**DATA FOR THE TASK**
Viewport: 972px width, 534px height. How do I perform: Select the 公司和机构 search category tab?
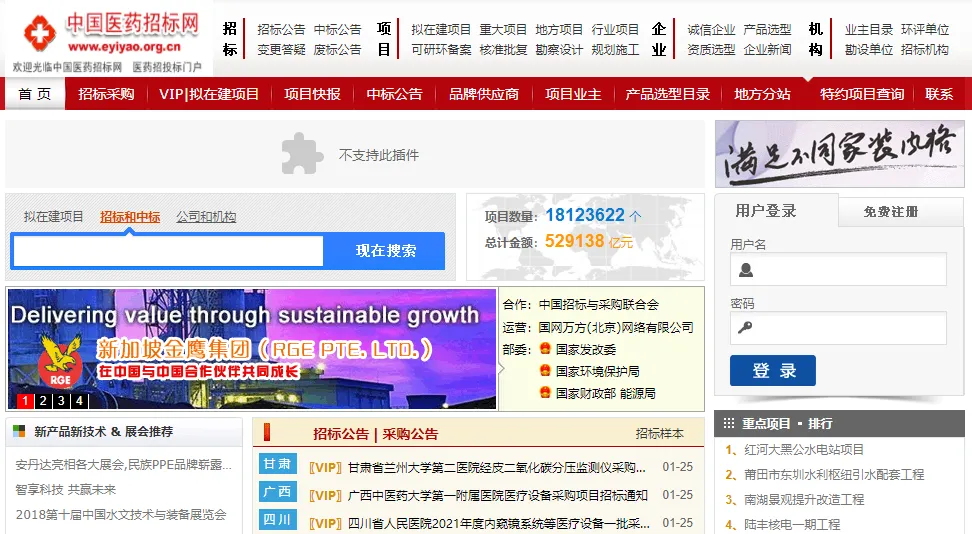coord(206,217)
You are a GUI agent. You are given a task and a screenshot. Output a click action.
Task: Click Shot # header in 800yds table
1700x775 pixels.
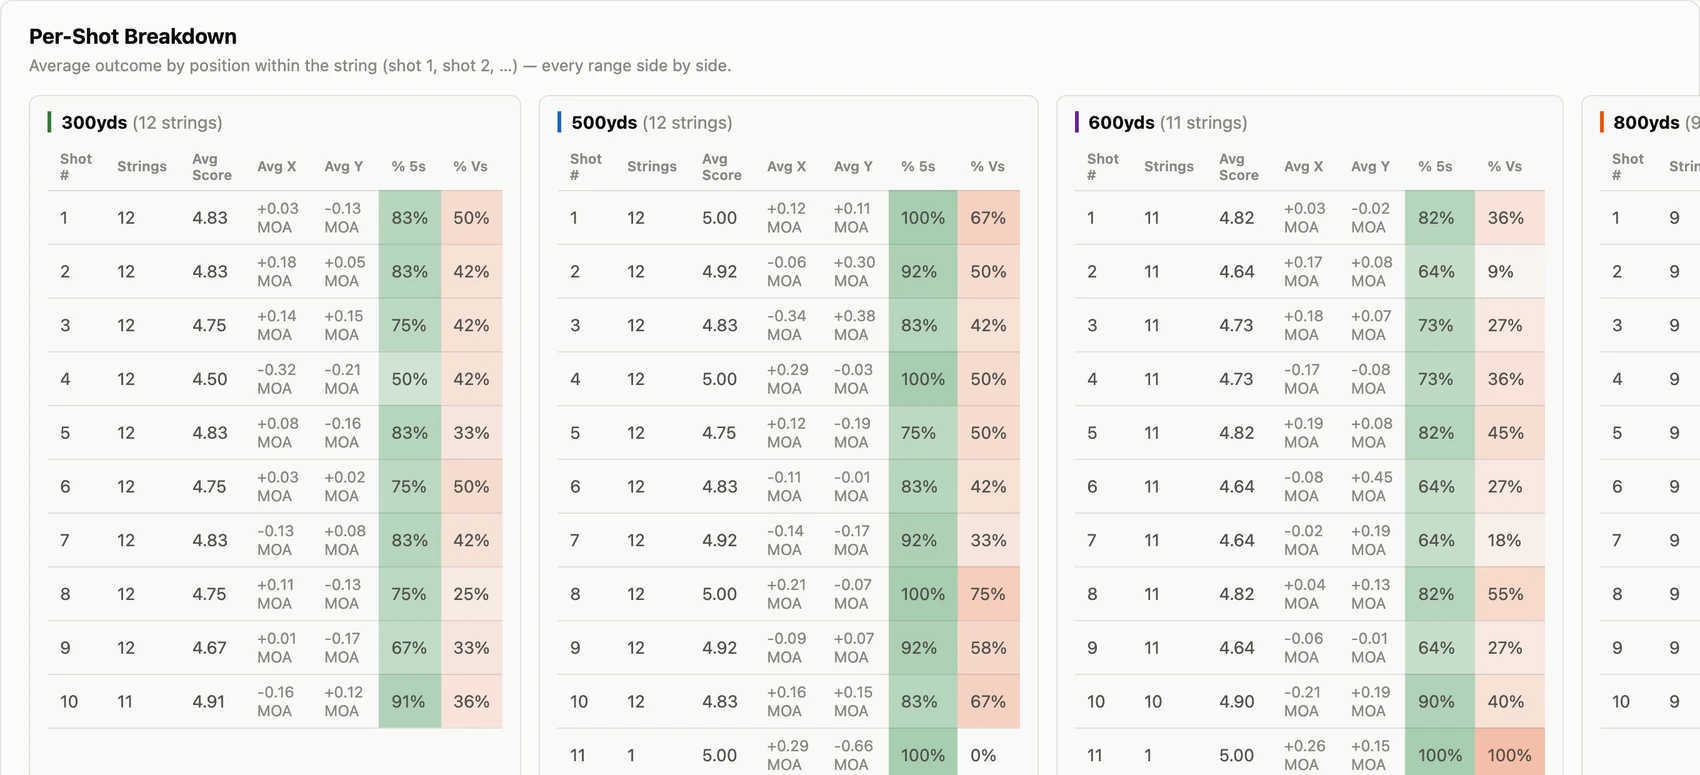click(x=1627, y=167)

**ACTIVITY**
Everything in the entries above should be printed again exactly, apart from the pictures.

**WRITTEN SOLUTION**
Viewport: 972px width, 534px height. How do I perform: Select the 公司和机构 search category tab?
coord(206,217)
You are a GUI agent. You are given a task and a screenshot. Output a click action.
Task: Click Shot # header in 800yds table
1700x775 pixels.
click(x=1627, y=167)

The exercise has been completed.